======== LISTED RECORDS
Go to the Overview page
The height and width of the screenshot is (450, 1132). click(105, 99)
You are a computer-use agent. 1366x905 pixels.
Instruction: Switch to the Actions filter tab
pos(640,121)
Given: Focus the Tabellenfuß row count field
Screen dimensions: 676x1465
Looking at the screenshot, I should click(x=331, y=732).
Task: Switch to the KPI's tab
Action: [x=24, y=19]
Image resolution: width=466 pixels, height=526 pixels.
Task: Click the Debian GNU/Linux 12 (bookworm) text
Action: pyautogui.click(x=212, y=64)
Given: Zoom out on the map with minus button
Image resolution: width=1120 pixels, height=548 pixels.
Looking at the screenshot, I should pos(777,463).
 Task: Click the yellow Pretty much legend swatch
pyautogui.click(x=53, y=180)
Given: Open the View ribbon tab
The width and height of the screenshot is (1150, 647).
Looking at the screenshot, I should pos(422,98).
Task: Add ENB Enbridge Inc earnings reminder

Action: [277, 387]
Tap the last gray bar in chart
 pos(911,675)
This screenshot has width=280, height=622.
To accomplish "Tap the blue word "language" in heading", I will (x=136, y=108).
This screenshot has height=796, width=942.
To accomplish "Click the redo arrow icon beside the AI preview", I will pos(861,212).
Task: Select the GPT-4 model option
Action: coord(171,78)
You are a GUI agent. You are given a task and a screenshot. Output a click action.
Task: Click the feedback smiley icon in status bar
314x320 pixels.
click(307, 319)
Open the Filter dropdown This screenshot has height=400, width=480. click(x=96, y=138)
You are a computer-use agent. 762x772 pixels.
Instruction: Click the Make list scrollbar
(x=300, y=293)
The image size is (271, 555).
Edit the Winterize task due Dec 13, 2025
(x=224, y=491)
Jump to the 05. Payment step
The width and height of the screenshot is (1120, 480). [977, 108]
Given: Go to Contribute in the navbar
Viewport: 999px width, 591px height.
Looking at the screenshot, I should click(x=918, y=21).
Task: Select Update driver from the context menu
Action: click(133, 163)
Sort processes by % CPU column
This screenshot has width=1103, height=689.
================
### [TASK DIRECTIONS]
The full set of records must be output again exactly.

### [PROBLEM SOLUTION]
Go to the Overview page
The height and width of the screenshot is (450, 1132). click(105, 99)
You are a computer-use agent. 1366x905 pixels.
Instruction: Switch to the Actions filter tab
pos(640,121)
Given: Focus the Tabellenfuß row count field
Screen dimensions: 676x1465
Looking at the screenshot, I should click(x=331, y=732).
Task: Switch to the KPI's tab
Action: [x=24, y=19]
Image resolution: width=466 pixels, height=526 pixels.
Task: Click the Debian GNU/Linux 12 (bookworm) text
Action: pyautogui.click(x=212, y=64)
Given: Zoom out on the map with minus button
Image resolution: width=1120 pixels, height=548 pixels.
Looking at the screenshot, I should pos(777,463).
 Task: Click the yellow Pretty much legend swatch
pyautogui.click(x=53, y=180)
Given: Open the View ribbon tab
The width and height of the screenshot is (1150, 647).
Looking at the screenshot, I should pos(422,98).
Task: Add ENB Enbridge Inc earnings reminder

Action: [277, 387]
Tap the last gray bar in chart
 pos(911,675)
This screenshot has width=280, height=622.
To accomplish "Tap the blue word "language" in heading", I will (x=136, y=108).
This screenshot has height=796, width=942.
To accomplish "Click the redo arrow icon beside the AI preview", I will pos(861,212).
Task: Select the GPT-4 model option
Action: coord(171,78)
You are a GUI agent. You are given a task and a screenshot. Output a click action.
Task: Click the feedback smiley icon in status bar
314x320 pixels.
click(307, 319)
Open the Filter dropdown This screenshot has height=400, width=480. click(x=96, y=138)
You are a computer-use agent. 762x772 pixels.
Instruction: Click the Make list scrollbar
(x=300, y=293)
The image size is (271, 555).
Edit the Winterize task due Dec 13, 2025
(x=224, y=491)
Jump to the 05. Payment step
The width and height of the screenshot is (1120, 480). [977, 108]
Given: Go to Contribute in the navbar
Viewport: 999px width, 591px height.
Looking at the screenshot, I should click(x=918, y=21).
Task: Select Update driver from the context menu
Action: click(133, 163)
Sort processes by % CPU column
This screenshot has width=1103, height=689.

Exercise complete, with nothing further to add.